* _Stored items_
# # #
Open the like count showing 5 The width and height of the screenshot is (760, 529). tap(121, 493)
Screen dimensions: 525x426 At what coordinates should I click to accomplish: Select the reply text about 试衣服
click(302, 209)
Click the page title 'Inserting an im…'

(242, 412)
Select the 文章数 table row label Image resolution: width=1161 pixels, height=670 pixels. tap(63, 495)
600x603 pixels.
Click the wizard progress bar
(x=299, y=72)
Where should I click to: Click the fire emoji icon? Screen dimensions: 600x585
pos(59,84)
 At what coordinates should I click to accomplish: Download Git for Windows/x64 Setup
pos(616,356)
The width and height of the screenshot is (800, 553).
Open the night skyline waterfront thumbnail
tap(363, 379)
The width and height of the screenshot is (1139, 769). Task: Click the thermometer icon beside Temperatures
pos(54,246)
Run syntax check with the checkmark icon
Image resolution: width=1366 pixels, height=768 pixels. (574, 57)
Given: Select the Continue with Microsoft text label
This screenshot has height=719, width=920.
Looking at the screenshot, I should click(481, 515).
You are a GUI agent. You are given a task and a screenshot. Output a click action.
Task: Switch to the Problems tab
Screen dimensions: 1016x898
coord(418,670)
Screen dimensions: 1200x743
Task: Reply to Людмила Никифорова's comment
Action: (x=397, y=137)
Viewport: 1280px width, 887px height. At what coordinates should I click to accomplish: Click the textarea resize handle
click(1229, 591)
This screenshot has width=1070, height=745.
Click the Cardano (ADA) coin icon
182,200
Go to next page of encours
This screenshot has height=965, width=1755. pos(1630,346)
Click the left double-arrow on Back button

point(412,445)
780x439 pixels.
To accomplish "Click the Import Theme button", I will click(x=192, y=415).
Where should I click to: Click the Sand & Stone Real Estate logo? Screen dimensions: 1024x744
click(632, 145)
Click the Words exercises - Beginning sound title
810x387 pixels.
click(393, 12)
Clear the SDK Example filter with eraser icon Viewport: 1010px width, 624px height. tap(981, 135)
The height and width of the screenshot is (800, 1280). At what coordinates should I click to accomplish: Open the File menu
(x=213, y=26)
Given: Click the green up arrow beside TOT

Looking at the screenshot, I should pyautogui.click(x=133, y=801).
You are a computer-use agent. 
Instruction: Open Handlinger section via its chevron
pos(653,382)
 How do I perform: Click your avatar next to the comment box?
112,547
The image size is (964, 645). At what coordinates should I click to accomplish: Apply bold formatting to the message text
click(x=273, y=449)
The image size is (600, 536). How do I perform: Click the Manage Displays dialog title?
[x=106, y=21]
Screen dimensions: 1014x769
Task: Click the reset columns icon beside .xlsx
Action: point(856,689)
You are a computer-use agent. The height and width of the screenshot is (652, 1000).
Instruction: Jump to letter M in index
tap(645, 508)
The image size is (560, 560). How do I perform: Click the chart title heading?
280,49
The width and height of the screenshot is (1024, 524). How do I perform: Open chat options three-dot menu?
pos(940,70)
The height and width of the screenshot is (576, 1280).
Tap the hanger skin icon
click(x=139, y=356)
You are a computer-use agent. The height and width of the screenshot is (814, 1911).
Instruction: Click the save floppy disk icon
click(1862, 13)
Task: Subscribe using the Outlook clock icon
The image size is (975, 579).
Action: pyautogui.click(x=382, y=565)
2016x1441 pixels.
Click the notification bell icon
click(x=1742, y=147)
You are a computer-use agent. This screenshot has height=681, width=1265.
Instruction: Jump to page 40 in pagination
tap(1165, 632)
# # #
* _Exercise objective_
Exactly as they stand, repeat all the records.

* _Answer below_
Open the like count showing 5 The width and height of the screenshot is (760, 529). tap(121, 493)
Screen dimensions: 525x426 At what coordinates should I click to accomplish: Select the reply text about 试衣服
click(302, 209)
Click the page title 'Inserting an im…'

(242, 412)
Select the 文章数 table row label Image resolution: width=1161 pixels, height=670 pixels. tap(63, 495)
600x603 pixels.
Click the wizard progress bar
(x=299, y=72)
Where should I click to: Click the fire emoji icon? Screen dimensions: 600x585
pos(59,84)
 At what coordinates should I click to accomplish: Download Git for Windows/x64 Setup
pos(616,356)
The width and height of the screenshot is (800, 553).
Open the night skyline waterfront thumbnail
tap(363, 379)
The width and height of the screenshot is (1139, 769). Task: Click the thermometer icon beside Temperatures
pos(54,246)
Run syntax check with the checkmark icon
Image resolution: width=1366 pixels, height=768 pixels. (574, 57)
Given: Select the Continue with Microsoft text label
This screenshot has height=719, width=920.
Looking at the screenshot, I should click(481, 515).
You are a GUI agent. You are given a task and a screenshot. Output a click action.
Task: Switch to the Problems tab
Screen dimensions: 1016x898
coord(418,670)
Screen dimensions: 1200x743
Task: Reply to Людмила Никифорова's comment
Action: (x=397, y=137)
Viewport: 1280px width, 887px height. At what coordinates should I click to accomplish: Click the textarea resize handle
click(1229, 591)
This screenshot has width=1070, height=745.
Click the Cardano (ADA) coin icon
182,200
Go to next page of encours
This screenshot has height=965, width=1755. pos(1630,346)
Click the left double-arrow on Back button

point(412,445)
780x439 pixels.
To accomplish "Click the Import Theme button", I will click(x=192, y=415).
Where should I click to: Click the Sand & Stone Real Estate logo? Screen dimensions: 1024x744
click(632, 145)
Click the Words exercises - Beginning sound title
810x387 pixels.
click(393, 12)
Clear the SDK Example filter with eraser icon Viewport: 1010px width, 624px height. tap(981, 135)
The height and width of the screenshot is (800, 1280). At what coordinates should I click to accomplish: Open the File menu
(x=213, y=26)
Given: Click the green up arrow beside TOT

Looking at the screenshot, I should pyautogui.click(x=133, y=801).
You are a computer-use agent. 
Instruction: Open Handlinger section via its chevron
pos(653,382)
 How do I perform: Click your avatar next to the comment box?
112,547
The image size is (964, 645). At what coordinates should I click to accomplish: Apply bold formatting to the message text
click(x=273, y=449)
The image size is (600, 536). How do I perform: Click the Manage Displays dialog title?
[x=106, y=21]
Screen dimensions: 1014x769
Task: Click the reset columns icon beside .xlsx
Action: point(856,689)
You are a computer-use agent. The height and width of the screenshot is (652, 1000).
Instruction: Jump to letter M in index
tap(645, 508)
The image size is (560, 560). How do I perform: Click the chart title heading?
280,49
The width and height of the screenshot is (1024, 524). How do I perform: Open chat options three-dot menu?
pos(940,70)
The height and width of the screenshot is (576, 1280).
Tap the hanger skin icon
click(x=139, y=356)
You are a computer-use agent. The height and width of the screenshot is (814, 1911).
Instruction: Click the save floppy disk icon
click(1862, 13)
Task: Subscribe using the Outlook clock icon
The image size is (975, 579).
Action: pyautogui.click(x=382, y=565)
2016x1441 pixels.
Click the notification bell icon
click(x=1742, y=147)
You are a computer-use agent. This screenshot has height=681, width=1265.
Instruction: Jump to page 40 in pagination
tap(1165, 632)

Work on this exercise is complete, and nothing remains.